I'm a little depressed lately... I don't know why, either, which always makes it worse, right? For instance, when our kitchen was all torn up for repairs, I was in a bad mood because the kitchen was all torn up and I wanted things back to normal. And then when they were, I was happy again. But right now I'm just grumpy, in a PMS-y sort of way, but I don't have PMS right now (unless one can argue that PMS could in fact extend to the entire three weeks which are, technically, premenstrual.)
So, I guess I'm just being...um, witchy right now. I feel like all I want to do is sleep, even though I have been getting plenty of sleep. I feel no motivation or excitement to get out of bed in the morning. I just want to pull the covers over my head and pretend it's still nighttime.
Okay, I just reread that, and I think I know what it is, why I don't get that motivated in the mornings : it's that- surprise, surprise- I spend a great deal of my day alone!

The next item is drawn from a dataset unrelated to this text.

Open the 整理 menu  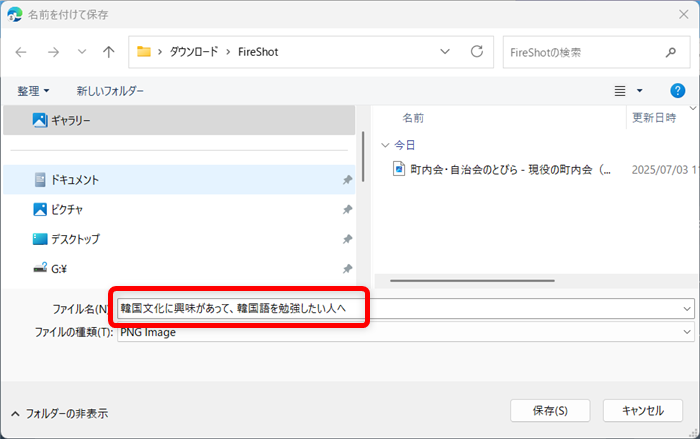coord(33,91)
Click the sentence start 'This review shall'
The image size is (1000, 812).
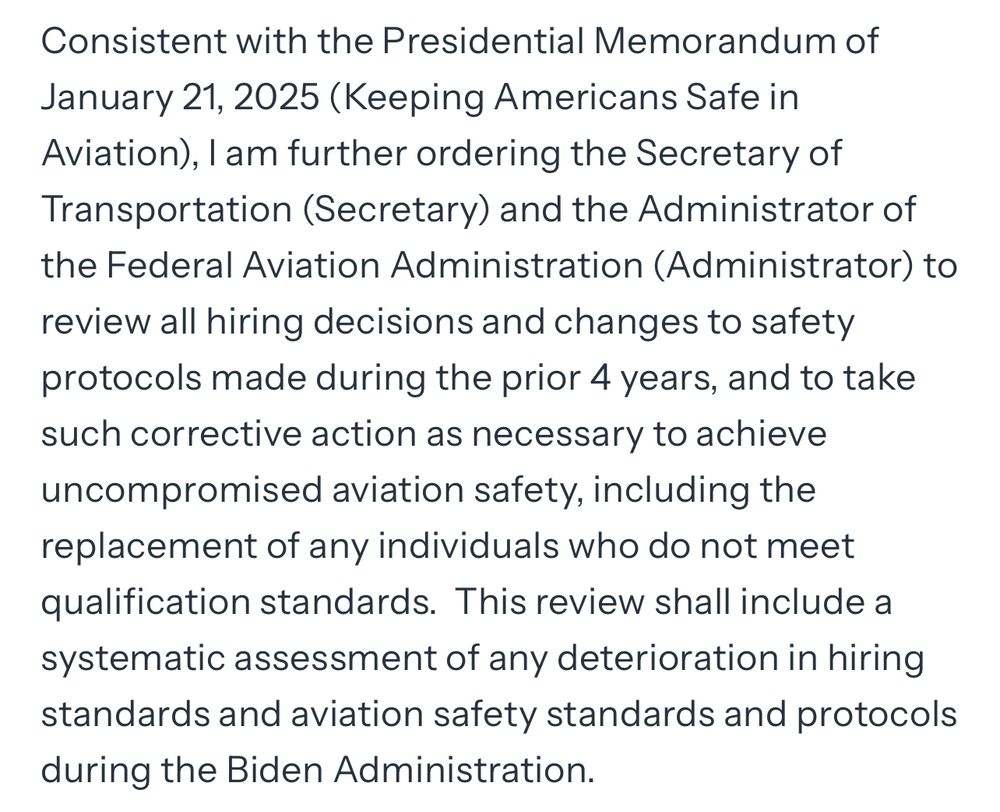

And oneself is not always the most stimulating of company! I just wish that there was an actual reason for me to shower before three in the afternoon, or somebody sitting down eating meals with me to shame me out of eating cookies for breakfast. I wish somebody was my boss, actually. Sadly, I thrive under supervision. I want someone checking up on my work and praising me for a job well done and giving me to do lists and noticing my cute work clothes and styled hair. (It has been an entire month since I have blown my hair dry, much less curled it.)
When there is only me, a big horsey dog, and my daughter, who would be perfectly happy to roll around on the floor all day and who communicates by shrieking, it's hard to keep myself from feeling as though I am the sole warden of a small zoo.
And here I am alone again. It is Saturday morning, and my husband is golfing, and here I am still tending the zoo. I do not begrudge him golfing, I really don't. He should have fun and time with his friends, that is right and good. It's just... it's just this feeling I have, as though I'm always being left behind, baby on my hip, waving from the door while he pulls out of the driveway.
I see the unfairness in the mental picture I have just drawn, though. I know that my husband has cheerfully stayed with the baby many times while I went out with my friends. So I would like to point out that this moodiness isn't entirely about him. I guess it's about the friends too, and how I just feel out of touch with some of them- the non-mom ones. I listen to their stories and as much as I do not miss being single, I sort of miss how every other day there was some new crisis and some new piece of information to get either outraged or thrilled or devestated about. Life was... happening, there were things happening all the time. There were things to think about other than, "When was the last time I cleaned out the fridge?"
I was talking to one of my friends the other day about how furious she was at her ex over something she had just found out, and I asked her, "Does it feel like your heart is going to pound out of your chest, it's beating so hard?" And she said, "Yes, exactly like that." It was kind of surreal, remembering what it physically felt like to experience such an intense emotion, even a negative one. And I realized that I just haven't felt much of anything for a while beyond baby-love feelings. So maybe that's why I'm out of touch with my friends- they sense that I can't really relate anymore to the every day highs and lows of their emotions. I'm just here, at the sink, or loading the dryer, or pushing my grocery cart full of baby food and toilet paper.
But I'll get over it. It's just immaturity, probably, to always need something new going on. What I feel to be boredom I should try to cultivate into contentment. It could be much, much worse, my life, and for those moments when everything is just steady, I should be grateful that everyone is safe and well and fine.
To think, I was just preaching to my husband and sister-in-law the other day about how the best way to parent is to just be all Zen-like and find inner peace and radiate it around your house and then your kids will pick up on it and, I don't know, start mediating whenever they feel a tantrum coming on or something. Gosh, was I on crack? What was I talking about? I can't even find inner peace when there's nothing wrong, much less when I'm around a bunch of fighting kids!
So anyways... forgive my ramblings. I am fine. And to those certain people who were subjected to my insane diatribe on theoretical parenting techniques, ignore me! I am clearly no expert on modeling inner peace!